What the exercise asks ::
Reproduce the records word for word, starting at the line containing "1336x896 pixels. At" and ending at the line containing "(x=216, y=241)", with both of those lines included.

Data supplied ::
□ □ □

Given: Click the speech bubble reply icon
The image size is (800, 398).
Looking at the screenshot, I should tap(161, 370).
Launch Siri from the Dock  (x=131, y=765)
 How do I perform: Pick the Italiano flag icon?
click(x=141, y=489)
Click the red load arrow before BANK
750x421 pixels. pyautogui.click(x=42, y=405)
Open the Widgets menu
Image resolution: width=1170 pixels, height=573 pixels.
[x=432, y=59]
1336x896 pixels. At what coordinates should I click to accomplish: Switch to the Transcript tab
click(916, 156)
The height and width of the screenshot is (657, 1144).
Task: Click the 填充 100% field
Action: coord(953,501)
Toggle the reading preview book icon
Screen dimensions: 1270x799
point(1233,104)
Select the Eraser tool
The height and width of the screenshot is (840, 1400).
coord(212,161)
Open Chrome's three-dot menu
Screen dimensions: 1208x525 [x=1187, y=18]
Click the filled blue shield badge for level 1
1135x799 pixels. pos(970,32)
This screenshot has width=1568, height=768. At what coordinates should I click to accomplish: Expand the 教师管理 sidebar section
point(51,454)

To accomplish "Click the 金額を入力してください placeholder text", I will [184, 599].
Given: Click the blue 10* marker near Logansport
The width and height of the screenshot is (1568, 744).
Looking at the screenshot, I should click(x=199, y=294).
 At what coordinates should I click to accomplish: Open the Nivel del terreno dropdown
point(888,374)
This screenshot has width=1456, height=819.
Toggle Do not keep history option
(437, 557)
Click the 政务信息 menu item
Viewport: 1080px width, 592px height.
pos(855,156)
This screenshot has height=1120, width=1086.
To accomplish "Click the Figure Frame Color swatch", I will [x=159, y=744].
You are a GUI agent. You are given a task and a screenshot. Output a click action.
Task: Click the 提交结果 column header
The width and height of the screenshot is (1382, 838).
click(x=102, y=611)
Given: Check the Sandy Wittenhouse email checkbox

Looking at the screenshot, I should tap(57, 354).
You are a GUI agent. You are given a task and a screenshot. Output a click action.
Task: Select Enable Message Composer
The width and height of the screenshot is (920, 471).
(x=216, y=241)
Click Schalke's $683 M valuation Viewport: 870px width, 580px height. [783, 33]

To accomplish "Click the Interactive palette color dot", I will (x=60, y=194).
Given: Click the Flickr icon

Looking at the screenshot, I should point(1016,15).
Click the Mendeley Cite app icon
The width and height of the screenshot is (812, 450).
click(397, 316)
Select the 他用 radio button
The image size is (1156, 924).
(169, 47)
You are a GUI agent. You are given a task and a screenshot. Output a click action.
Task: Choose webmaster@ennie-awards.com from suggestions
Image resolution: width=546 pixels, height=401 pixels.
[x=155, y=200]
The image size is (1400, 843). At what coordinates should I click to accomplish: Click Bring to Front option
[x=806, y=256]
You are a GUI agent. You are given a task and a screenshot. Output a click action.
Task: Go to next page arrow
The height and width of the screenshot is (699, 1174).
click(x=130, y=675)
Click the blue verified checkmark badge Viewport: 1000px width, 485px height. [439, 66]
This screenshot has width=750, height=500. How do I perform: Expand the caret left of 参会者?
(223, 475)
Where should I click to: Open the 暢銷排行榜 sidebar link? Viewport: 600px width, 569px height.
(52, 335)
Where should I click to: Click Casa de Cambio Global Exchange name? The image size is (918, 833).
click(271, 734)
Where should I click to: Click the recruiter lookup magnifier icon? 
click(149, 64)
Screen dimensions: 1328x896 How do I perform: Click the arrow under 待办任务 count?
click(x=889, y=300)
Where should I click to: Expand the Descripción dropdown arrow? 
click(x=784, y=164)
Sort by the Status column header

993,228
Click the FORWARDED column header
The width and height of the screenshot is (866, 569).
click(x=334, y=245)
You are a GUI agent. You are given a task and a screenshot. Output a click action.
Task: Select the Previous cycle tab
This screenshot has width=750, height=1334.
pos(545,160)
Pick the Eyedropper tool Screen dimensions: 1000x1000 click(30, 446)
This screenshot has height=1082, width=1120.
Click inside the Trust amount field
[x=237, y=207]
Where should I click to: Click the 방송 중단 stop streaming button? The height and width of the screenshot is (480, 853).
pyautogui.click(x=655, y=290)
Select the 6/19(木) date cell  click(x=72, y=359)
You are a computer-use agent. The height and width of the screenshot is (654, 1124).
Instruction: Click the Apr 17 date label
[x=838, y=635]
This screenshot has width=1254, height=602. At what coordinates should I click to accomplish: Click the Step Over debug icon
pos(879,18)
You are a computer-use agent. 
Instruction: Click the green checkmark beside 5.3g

□ □ □

Completed task ::
1336x896 pixels. At what coordinates should I click to accomplish: Switch to the Transcript tab
click(916, 156)
The height and width of the screenshot is (657, 1144).
Task: Click the 填充 100% field
Action: coord(953,501)
Toggle the reading preview book icon
Screen dimensions: 1270x799
point(1233,104)
Select the Eraser tool
The height and width of the screenshot is (840, 1400).
coord(212,161)
Open Chrome's three-dot menu
Screen dimensions: 1208x525 [x=1187, y=18]
Click the filled blue shield badge for level 1
1135x799 pixels. pos(970,32)
This screenshot has width=1568, height=768. At what coordinates should I click to accomplish: Expand the 教师管理 sidebar section
point(51,454)

To accomplish "Click the 金額を入力してください placeholder text", I will [184, 599].
Given: Click the blue 10* marker near Logansport
The width and height of the screenshot is (1568, 744).
Looking at the screenshot, I should click(x=199, y=294).
 At what coordinates should I click to accomplish: Open the Nivel del terreno dropdown
point(888,374)
This screenshot has width=1456, height=819.
Toggle Do not keep history option
(437, 557)
Click the 政务信息 menu item
Viewport: 1080px width, 592px height.
pos(855,156)
This screenshot has height=1120, width=1086.
To accomplish "Click the Figure Frame Color swatch", I will [x=159, y=744].
You are a GUI agent. You are given a task and a screenshot. Output a click action.
Task: Click the 提交结果 column header
The width and height of the screenshot is (1382, 838).
click(x=102, y=611)
Given: Check the Sandy Wittenhouse email checkbox

Looking at the screenshot, I should tap(57, 354).
You are a GUI agent. You are given a task and a screenshot. Output a click action.
Task: Select Enable Message Composer
The width and height of the screenshot is (920, 471).
(x=216, y=241)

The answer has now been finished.